#### EXERCISE DETAILS
Beginning with the first line, transcribe the entries below exactly through the line containing "Given: Click the zoom in magnifier icon", inclusive.

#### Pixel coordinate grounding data
::::

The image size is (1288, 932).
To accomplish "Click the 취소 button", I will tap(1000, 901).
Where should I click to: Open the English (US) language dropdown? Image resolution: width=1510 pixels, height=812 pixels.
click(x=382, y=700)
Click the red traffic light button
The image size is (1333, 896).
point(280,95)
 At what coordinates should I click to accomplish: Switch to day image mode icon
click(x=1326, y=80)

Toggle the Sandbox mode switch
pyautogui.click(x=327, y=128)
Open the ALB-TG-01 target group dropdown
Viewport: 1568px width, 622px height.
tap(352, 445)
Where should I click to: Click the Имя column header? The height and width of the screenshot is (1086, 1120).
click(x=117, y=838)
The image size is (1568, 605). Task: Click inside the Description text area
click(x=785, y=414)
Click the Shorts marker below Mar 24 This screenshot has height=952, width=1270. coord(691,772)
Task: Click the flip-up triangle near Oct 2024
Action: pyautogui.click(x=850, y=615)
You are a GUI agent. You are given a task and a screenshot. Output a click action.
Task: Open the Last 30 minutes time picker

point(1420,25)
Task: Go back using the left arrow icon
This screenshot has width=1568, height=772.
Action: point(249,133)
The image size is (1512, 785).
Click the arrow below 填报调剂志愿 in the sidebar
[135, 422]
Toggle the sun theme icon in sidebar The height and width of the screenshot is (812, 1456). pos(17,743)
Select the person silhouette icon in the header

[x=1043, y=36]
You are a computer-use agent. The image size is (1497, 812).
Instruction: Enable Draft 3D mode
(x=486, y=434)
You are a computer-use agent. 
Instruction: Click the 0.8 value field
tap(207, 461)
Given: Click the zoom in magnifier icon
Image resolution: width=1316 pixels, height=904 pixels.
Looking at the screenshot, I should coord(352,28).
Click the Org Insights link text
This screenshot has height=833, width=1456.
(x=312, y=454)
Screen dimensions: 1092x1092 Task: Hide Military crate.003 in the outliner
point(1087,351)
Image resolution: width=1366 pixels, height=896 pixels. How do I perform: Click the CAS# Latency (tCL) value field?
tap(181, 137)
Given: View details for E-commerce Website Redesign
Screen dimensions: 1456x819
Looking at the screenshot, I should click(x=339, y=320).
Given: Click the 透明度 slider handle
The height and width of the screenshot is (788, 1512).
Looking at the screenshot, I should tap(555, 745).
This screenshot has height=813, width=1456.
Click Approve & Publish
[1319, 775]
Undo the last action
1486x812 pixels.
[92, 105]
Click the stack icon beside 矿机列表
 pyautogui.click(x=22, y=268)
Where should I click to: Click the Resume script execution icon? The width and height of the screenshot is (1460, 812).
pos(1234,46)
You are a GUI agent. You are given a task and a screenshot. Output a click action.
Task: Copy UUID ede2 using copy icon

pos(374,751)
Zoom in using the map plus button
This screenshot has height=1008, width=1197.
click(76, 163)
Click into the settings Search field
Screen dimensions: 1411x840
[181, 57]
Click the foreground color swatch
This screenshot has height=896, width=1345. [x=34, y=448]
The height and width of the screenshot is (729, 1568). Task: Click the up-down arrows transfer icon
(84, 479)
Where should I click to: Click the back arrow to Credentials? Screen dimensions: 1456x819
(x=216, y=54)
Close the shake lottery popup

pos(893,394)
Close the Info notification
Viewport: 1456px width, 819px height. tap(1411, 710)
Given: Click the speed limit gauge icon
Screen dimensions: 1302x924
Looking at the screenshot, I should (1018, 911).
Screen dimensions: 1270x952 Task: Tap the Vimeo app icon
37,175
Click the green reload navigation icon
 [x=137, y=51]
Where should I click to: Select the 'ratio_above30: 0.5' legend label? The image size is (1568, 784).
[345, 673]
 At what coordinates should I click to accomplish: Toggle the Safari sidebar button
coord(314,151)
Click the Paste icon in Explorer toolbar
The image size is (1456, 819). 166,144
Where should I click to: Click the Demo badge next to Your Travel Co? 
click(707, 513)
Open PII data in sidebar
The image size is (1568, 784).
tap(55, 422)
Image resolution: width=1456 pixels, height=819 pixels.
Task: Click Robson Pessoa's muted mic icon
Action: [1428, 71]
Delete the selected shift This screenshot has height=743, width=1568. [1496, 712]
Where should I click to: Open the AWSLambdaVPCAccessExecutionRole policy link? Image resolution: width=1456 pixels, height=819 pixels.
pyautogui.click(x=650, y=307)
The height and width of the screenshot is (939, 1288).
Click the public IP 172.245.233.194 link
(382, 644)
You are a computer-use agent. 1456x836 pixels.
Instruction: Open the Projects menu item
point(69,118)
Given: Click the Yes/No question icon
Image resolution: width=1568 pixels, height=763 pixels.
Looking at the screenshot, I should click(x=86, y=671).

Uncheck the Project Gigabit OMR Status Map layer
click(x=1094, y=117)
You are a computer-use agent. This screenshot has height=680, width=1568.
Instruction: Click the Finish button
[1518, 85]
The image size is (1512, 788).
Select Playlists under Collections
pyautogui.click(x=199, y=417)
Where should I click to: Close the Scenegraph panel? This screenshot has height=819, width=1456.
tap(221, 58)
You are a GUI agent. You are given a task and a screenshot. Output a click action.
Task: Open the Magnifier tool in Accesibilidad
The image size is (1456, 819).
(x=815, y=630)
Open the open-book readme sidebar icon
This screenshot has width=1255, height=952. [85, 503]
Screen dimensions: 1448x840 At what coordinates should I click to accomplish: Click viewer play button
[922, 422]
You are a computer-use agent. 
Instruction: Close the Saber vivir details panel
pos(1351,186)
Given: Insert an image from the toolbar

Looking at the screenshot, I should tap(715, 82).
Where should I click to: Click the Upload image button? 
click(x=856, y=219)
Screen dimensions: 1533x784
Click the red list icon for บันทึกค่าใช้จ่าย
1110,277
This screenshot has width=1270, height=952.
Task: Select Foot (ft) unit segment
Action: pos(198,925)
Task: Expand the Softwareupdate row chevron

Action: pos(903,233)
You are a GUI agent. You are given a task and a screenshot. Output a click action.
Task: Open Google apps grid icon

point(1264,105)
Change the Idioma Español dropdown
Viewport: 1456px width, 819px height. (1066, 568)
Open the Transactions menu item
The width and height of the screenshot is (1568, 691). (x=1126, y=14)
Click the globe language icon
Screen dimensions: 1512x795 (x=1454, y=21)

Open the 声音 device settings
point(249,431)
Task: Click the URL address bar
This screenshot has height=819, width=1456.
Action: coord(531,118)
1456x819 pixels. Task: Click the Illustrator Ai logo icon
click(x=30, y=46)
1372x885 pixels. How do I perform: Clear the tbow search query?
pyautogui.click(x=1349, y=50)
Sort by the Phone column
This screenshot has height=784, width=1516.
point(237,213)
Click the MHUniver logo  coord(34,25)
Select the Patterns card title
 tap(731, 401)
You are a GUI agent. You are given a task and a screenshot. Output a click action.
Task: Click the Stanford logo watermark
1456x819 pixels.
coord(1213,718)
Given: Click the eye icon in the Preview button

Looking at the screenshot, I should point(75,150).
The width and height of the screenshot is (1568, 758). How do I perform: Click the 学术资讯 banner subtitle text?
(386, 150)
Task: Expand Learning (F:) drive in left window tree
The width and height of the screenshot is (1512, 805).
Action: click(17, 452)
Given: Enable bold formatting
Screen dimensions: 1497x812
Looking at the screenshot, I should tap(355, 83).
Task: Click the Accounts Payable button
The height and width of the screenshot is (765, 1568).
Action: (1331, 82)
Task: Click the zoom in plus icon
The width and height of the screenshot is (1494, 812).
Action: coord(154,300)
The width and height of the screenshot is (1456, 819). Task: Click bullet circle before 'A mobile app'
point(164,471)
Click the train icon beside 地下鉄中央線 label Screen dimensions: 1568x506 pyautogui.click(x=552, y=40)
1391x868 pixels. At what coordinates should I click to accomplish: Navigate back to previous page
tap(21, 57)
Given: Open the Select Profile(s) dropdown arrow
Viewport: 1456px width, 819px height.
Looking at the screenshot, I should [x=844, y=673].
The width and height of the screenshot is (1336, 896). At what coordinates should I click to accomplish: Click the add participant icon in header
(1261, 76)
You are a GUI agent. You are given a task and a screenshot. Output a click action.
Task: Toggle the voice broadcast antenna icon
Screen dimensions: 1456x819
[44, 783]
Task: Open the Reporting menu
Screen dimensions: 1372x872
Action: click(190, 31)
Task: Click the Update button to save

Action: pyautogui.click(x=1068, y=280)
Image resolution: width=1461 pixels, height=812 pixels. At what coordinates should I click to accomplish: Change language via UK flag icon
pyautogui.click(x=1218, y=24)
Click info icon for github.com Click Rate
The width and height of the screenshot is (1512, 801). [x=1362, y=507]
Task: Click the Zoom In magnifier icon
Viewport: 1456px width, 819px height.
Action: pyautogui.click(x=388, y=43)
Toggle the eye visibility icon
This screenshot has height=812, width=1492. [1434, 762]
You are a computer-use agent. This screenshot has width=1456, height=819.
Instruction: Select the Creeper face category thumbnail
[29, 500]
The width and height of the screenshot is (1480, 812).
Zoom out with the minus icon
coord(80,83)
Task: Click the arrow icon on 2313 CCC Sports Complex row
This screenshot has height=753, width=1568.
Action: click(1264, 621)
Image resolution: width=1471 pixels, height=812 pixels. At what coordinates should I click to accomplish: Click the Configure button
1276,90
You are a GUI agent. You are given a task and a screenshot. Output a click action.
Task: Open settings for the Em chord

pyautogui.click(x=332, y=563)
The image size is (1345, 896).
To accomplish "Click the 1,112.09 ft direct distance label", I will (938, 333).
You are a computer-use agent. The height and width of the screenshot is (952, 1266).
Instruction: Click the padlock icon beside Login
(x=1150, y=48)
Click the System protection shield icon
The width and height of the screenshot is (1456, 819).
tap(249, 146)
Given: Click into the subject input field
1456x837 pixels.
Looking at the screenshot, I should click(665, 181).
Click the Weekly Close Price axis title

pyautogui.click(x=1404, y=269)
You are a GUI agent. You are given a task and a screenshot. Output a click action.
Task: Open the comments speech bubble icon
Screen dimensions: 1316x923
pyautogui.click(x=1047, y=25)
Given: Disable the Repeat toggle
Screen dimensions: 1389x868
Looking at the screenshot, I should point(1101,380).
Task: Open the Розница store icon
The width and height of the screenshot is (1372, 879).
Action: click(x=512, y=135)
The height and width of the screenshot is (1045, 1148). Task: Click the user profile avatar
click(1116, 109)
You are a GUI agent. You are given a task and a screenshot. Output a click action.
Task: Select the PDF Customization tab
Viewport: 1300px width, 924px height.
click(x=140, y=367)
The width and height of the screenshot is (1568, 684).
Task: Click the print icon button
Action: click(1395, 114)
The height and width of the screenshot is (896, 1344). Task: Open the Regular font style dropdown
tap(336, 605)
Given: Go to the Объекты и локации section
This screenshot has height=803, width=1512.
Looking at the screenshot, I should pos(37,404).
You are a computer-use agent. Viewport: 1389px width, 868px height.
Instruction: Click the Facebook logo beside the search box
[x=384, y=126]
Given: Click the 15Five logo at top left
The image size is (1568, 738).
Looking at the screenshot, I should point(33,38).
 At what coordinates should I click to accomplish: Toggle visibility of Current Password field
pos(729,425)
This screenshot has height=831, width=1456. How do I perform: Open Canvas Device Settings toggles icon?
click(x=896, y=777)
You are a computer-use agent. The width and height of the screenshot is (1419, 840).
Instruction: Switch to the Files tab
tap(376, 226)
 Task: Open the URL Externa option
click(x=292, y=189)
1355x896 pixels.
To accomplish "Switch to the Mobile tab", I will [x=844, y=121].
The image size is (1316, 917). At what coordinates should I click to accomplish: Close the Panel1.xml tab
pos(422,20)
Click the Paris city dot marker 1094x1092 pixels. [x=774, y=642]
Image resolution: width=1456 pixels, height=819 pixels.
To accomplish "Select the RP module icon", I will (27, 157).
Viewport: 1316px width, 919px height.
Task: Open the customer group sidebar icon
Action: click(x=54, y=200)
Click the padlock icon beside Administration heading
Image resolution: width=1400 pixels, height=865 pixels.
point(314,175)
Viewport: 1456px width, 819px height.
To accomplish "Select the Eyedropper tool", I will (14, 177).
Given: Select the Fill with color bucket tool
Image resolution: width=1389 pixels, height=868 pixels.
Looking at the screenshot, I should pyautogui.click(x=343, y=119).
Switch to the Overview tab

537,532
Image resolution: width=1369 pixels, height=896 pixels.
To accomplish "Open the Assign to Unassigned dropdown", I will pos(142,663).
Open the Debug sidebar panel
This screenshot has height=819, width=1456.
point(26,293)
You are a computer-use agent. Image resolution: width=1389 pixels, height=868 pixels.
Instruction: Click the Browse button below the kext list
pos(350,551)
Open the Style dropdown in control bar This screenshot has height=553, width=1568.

::::

#### RESPONSE TO THE EXERCISE
The image size is (1288, 932).
To accomplish "Click the 취소 button", I will tap(1000, 901).
Where should I click to: Open the English (US) language dropdown? Image resolution: width=1510 pixels, height=812 pixels.
click(x=382, y=700)
Click the red traffic light button
The image size is (1333, 896).
point(280,95)
 At what coordinates should I click to accomplish: Switch to day image mode icon
click(x=1326, y=80)

Toggle the Sandbox mode switch
pyautogui.click(x=327, y=128)
Open the ALB-TG-01 target group dropdown
Viewport: 1568px width, 622px height.
tap(352, 445)
Where should I click to: Click the Имя column header? The height and width of the screenshot is (1086, 1120).
click(x=117, y=838)
The image size is (1568, 605). Task: Click inside the Description text area
click(x=785, y=414)
Click the Shorts marker below Mar 24 This screenshot has height=952, width=1270. coord(691,772)
Task: Click the flip-up triangle near Oct 2024
Action: pyautogui.click(x=850, y=615)
You are a GUI agent. You are given a task and a screenshot. Output a click action.
Task: Open the Last 30 minutes time picker

point(1420,25)
Task: Go back using the left arrow icon
This screenshot has width=1568, height=772.
Action: point(249,133)
The image size is (1512, 785).
Click the arrow below 填报调剂志愿 in the sidebar
[135, 422]
Toggle the sun theme icon in sidebar The height and width of the screenshot is (812, 1456). pos(17,743)
Select the person silhouette icon in the header

[x=1043, y=36]
You are a computer-use agent. The image size is (1497, 812).
Instruction: Enable Draft 3D mode
(x=486, y=434)
You are a computer-use agent. 
Instruction: Click the 0.8 value field
tap(207, 461)
Given: Click the zoom in magnifier icon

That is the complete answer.